Nessun dolore

di Simona Carfì

Bisogna farsi una regola costante di criticar tutto e tutti,

prima di credere bisogna domandarsi sempre come primo dovere:

perché io devo credere questo?

Augusto Murri

Mi è stato chiesto di scrivere un pezzo sui vaccini. Ci ho pensato su parecchio. Non  riuscivo mai a mettere nero su bianco le mie idee, seppure queste mi fossero chiare. Penso di aver capito il perché. Nessun argomento come quello dei vaccini mette in evidenza la necessità che il genitore che si occupa del figlio sia un adulto “consapevole”.

Sui vaccini è stato scritto tanto, certo non abbastanza.

Chi è favorevole, non fornisce prove irrefutabili dell’efficacia dei vaccini, ma piuttosto, di fronte a genitori dubbiosi, si lancia in esclamazioni sulla mancanza di responsabilità, sul fatto che i vaccini sono obbligatori, che tutti i bambini li fanno e che tutti i genitori li fanno somministrare ai loro bambini senza tante storie.

Chi si dichiara assolutamente contro, ha la pregevole caratteristica di fornire molte informazioni sui vaccini e sui danni da essi provocati, a volte, però, correndo il rischio di attribuire a tale pratica, danni e malattie al di là delle sue reali capacità.

Non nascondo una certa simpatia per chi non si accontenta di quanto dice o non dice la medicina ufficiale rispetto all’efficacia dei vaccini: siamo tutti d’accordo nel ritenere le minacce e le intimidazioni motivazioni non convincenti, no?

Non voglio entrare nel merito, ma ritengo utile portare, ed è quello che faccio nel mio lavoro, il dubbio nelle menti dei genitori, per cui consiglio loro testi sull’argomento e gruppi di discussione, per far sì che se ne facciano un’idea e possano essere in grado di decidere di sottoporre i loro figli ai vaccini perché li ritengono efficaci e non perché obbligati a farlo.

Non scriverò, quindi, propriamente dei pro e dei contro dei vaccini, ma, in qualche modo, ne parlerò, perché ho cercato di capire la logica del “vaccinare”.

Dal lavoro fatto in questi anni con i genitori e i bambini ho potuto constatare che sembra esserci una motivazione profonda, inconscia, alla base della logica del “vaccinare”. C’è l’idea di prevenire le malattie, di evitare al bambino il rischio, di minimizzare l’impatto…

Si capisce, così, perché il fervore medico colluda facilmente con la preoccupazione genitoriale.

Cos’è che spaventa tanto il genitore?
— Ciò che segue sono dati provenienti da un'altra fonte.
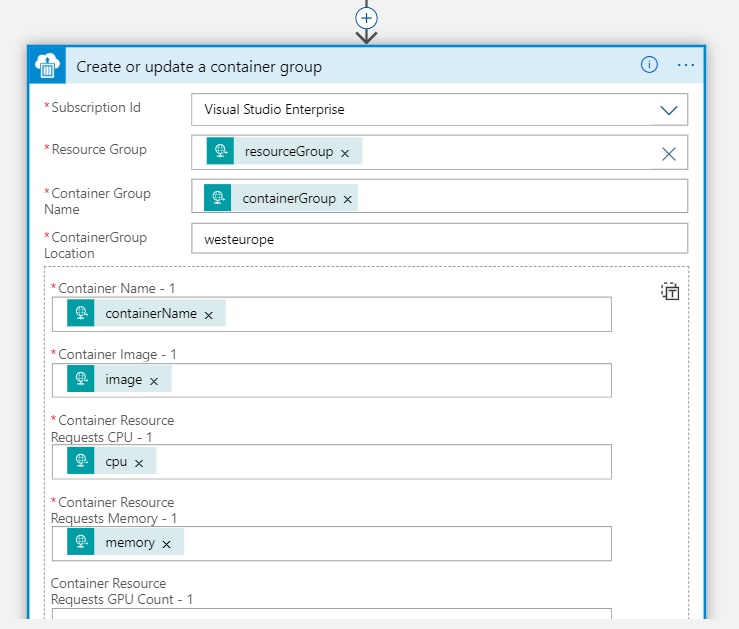Select the resourceGroup parameter icon
This screenshot has height=629, width=739.
[x=220, y=152]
Cos’è che lo rende così preoccupato da fidarsi ciecamente? Da non riuscire più a riflettere, a ragionare. Se, infatti, si fermasse a riflettere, il nostro amato genitore, potrebbe facilmente notare che le malattie sono tantissime e i vaccini no; che i rischi sono infiniti e che, spesso, non si possono prevenire; che il “senso” di un genitore non è evitare la frustrazione, ma essere disponibile all’ascolto dell’emozione che questa comporta!
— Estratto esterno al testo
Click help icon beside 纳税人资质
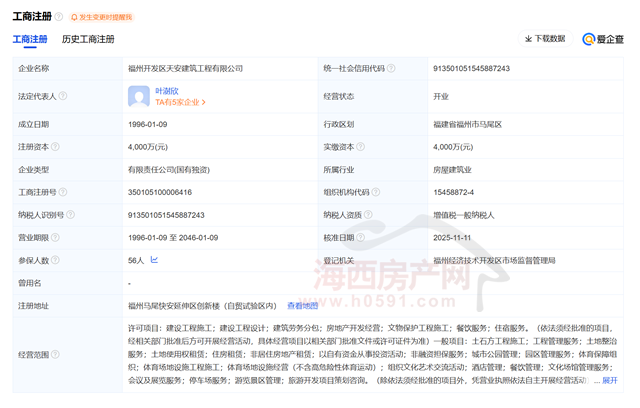This screenshot has height=408, width=640. tap(368, 215)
Io credo che ciò che spaventa maggiormente l’adulto è la possibilità di tollerare il dubbio, l’incertezza, il prendere coscienza che non c’è niente che mette al riparo dai rischi, che non c’è niente che ci protegge da quel dolore che proviamo dentro e che brucia come un fuoco, quando ci accorgiamo che il nostro bambino, nonostante tutto, nonostante noi, possa soffrire.

Fare i conti con tutto ciò non è facile, può essere il lavoro di una vita. La soluzione, poi, non è il lieto fine che tutti vorremmo. La soluzione è che non esistono soluzioni e che l’unica cosa possibile è che dobbiamo fare i conti con la nostra finitezza.
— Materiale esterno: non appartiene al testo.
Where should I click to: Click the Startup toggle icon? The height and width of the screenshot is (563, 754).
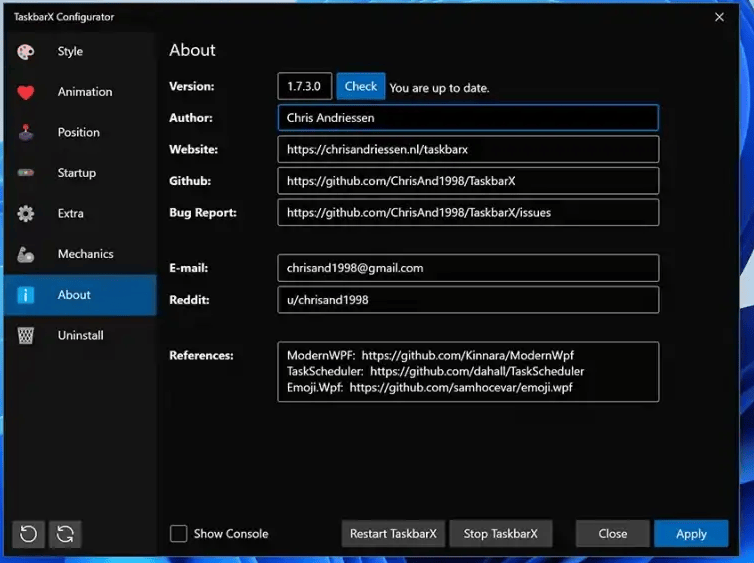[26, 173]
Il “genitore quasi perfetto” allora è quello che si rimette continuamente in discussione, quello che non ha le soluzione già “impiattate”, quello che non ha mai la risposta pronta; ma che si interroga continuamente sul suo operato e sulle scelte che fa anche a nome del figlio.

Ho riletto quanto ho appena scritto e non posso fare a meno di pensare che chi leggerà penserà quanto il mio discorso sia lontano da un pezzo sui vaccini. Rileggendo ho pensato: forse no.